John is called “The Revelator” because, among other things, he unveiled the true identity of Christ in greater depth than any other Bible author. John drew closer to Jesus than any other disciple and was given deeper insight into His divine nature. Notice John didn’t begin his Gospel with the birth of Christ like Matthew and Luke. In fact, he mentioned nothing about the nativity story or Mary and Joseph’s trek to Bethlehem to be taxed and counted. Instead, he went all the way back to the origin—“In the beginning was the Word, and the Word was with God, and the Word was God (Jn. 1:1). John revealed the deity of Christ in the very first verse of his Gospel. You see, Jesus did not become the Son of God when He was born of a virgin 2,000 years ago. No, He has always been the eternal, pre-existent Son of God. He merely assumed a human body in Mary’s womb—“The Word became human and lived among us” (Jn. 1:14, GW). Matthew traced Jesus’ ancestry back to Abraham (Mt. 1:1), Luke traced it back to Adam (Lk. 3:38), but John traced it back to God the Father in eternity past. Furthermore, he disclosed how Christ predates time and creation and was a co-Creator with His Father—“He was in the beginning with God. All things were made through Him, and without Him nothing was made that was made” (Jn. 1:2-3). Paul agreed with this assertion (Col. 1:14-19).

John paid attention when others didn’t and highlighted people to whom Jesus revealed His Messiahship: Andrew (1:40-41), Nathanael (1:49), the Samaritan Woman (4:25-26), many Samaritans (4:39-42), the Man Born Blind (9:35-38), Martha (11:27) and Thomas (20:28). John also included subtle statements when Christ shared His divinity, such as, “I and my father are one” (Jn. 10:30) and “He who has seen Me has seen the Father” (Jn. 14:9). John clearly stated the purpose of his Gospel, “These are written that you may believe that Jesus is the Christ, the Son of God, and that believing you may have life in His name” (Jn. 20:31). John presented Christ so persuasively that his readers believe and receive eternal life through Him. This is obvious by the key words “believe” (52 times), “believed” (27 times), “believeth” (17 times in KJV) and “believing” (2 twice). John used some form of the word “believe” 98 times in his account proving that faith in Christ is essential for salvation.

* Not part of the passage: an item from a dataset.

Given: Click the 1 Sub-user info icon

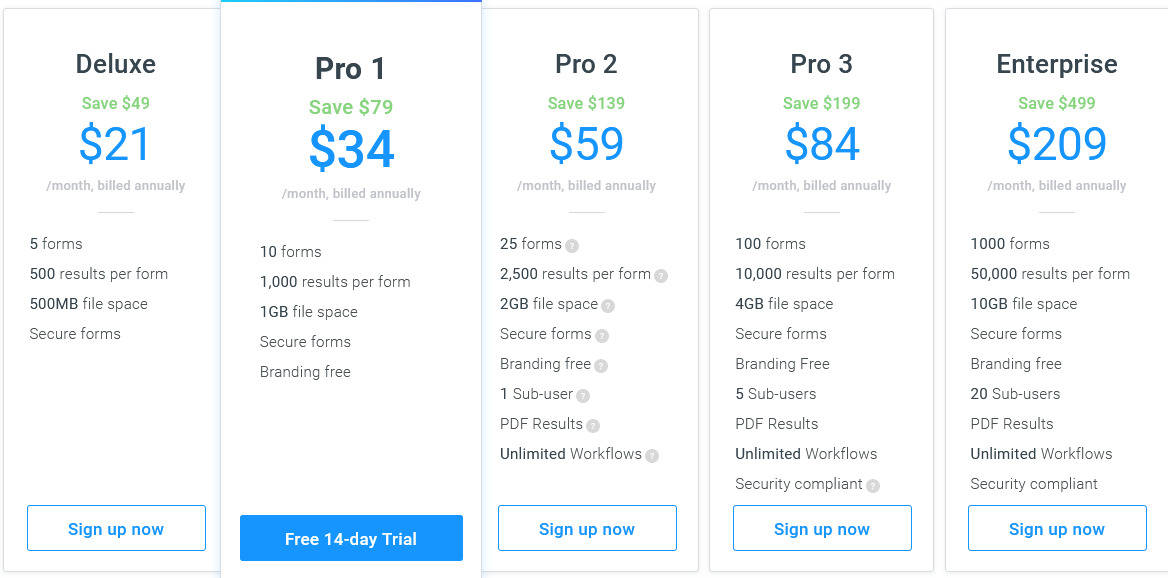Looking at the screenshot, I should click(x=584, y=394).
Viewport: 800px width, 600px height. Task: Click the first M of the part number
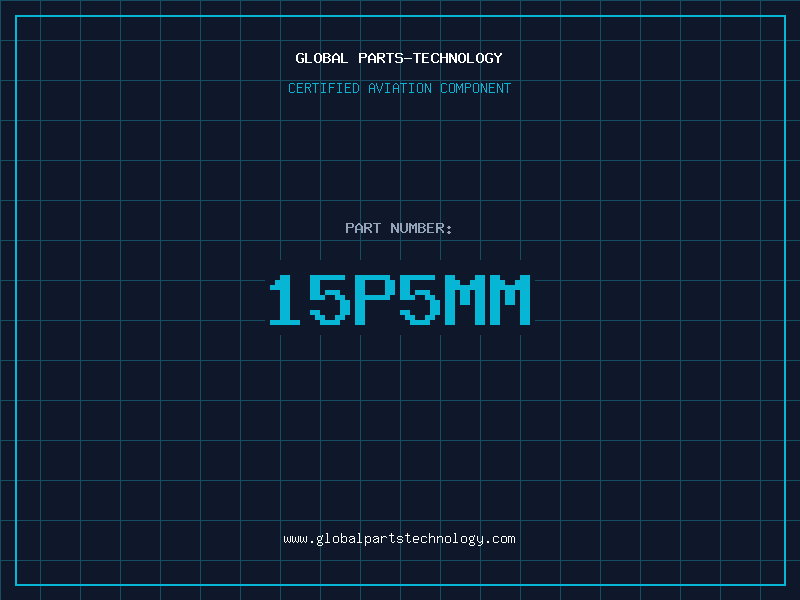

John was like a mechanic who opens a car hood to see what makes it run. In the process, he got some oil (anointing) all over him. Remember, John literally laid his head on the chest of Jesus and heard the heartbeat of God (Jn. 13:23-25). The synoptic Gospels inform us of what Jesus said and did; John’s Gospel digs deeper and tells us Who Jesus is. John started as an ignorant fisherman (Ac. 4:13), but after spending extended time with Jesus, he transformed into a man on a mission to tell the world about the Godman he met on the shores of Galilee. C. S. Lewis said it well, “The Son of God became a man to enable men to become sons of God.”